TASK BRIEF :: Every line of the records that holds the word "computer" should be copied out.
=== SUPPLIED DATA ===
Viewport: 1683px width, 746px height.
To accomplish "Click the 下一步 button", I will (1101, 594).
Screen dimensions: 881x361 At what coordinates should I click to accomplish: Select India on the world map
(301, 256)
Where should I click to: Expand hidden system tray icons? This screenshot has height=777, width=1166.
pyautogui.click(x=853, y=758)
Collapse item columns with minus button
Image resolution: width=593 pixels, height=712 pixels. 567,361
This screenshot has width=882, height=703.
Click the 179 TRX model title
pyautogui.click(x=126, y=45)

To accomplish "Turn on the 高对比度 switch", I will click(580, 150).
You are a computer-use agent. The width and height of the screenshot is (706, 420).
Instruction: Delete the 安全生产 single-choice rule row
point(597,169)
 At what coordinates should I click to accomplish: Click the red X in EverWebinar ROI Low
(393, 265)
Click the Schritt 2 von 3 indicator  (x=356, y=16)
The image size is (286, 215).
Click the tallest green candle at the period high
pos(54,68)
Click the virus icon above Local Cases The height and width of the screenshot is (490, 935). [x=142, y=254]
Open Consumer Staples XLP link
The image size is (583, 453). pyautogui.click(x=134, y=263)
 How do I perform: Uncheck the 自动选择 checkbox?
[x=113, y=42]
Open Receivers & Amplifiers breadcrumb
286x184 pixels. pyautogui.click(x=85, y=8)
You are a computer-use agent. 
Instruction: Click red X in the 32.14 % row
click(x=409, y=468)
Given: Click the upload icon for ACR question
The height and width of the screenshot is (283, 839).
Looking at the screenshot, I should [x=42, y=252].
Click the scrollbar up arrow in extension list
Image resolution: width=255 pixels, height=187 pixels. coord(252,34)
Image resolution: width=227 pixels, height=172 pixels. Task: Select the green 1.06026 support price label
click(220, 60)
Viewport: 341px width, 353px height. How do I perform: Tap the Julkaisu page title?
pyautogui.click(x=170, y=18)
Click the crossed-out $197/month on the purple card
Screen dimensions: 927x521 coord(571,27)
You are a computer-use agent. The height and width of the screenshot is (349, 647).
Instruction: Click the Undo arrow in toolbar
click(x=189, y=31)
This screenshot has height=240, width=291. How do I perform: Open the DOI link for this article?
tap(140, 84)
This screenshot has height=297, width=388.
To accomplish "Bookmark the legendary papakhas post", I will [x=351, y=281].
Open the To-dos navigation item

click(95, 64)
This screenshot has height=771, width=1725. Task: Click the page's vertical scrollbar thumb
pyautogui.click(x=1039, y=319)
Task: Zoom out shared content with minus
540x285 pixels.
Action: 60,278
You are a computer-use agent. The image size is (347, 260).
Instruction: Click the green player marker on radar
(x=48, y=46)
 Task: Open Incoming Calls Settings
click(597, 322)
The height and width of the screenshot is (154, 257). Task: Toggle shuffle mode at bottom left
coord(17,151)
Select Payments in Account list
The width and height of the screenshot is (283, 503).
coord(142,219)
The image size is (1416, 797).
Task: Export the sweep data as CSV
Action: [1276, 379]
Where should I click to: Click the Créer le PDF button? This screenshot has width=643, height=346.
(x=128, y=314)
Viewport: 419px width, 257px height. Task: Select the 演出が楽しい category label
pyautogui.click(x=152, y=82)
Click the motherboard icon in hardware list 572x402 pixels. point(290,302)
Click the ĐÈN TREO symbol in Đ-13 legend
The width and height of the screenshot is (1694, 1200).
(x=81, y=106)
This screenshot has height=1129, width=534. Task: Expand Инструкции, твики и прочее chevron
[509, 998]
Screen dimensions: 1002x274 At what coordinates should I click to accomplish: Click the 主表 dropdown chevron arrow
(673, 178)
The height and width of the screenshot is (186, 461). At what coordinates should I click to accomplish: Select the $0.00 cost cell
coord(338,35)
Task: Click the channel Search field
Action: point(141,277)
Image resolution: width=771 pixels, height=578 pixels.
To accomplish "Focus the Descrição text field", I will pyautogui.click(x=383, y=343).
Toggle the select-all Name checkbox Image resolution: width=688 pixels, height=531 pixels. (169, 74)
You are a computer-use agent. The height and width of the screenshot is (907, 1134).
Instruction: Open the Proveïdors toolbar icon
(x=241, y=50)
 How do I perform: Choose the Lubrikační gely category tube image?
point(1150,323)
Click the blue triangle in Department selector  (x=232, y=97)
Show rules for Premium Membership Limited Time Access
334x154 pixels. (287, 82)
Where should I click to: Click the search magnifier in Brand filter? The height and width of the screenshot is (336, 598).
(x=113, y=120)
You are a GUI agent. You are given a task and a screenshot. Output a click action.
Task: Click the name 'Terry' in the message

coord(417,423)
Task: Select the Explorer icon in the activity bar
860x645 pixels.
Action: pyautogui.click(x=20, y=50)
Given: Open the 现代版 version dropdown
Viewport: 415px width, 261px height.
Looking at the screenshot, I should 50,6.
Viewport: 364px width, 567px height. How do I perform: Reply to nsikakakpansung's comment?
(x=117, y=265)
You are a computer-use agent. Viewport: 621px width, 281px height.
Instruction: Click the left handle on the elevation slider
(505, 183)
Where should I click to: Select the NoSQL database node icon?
===
RESPONSE BOX ::
You are a computer-use agent. The width and height of the screenshot is (706, 420).
You are a computer-use agent. 
You are a computer-use agent. The height and width of the screenshot is (349, 647).
You are a computer-use agent. The image size is (347, 260).
You are a computer-use agent. The height and width of the screenshot is (907, 1134).
You are a computer-use agent. Viewport: 621px width, 281px height.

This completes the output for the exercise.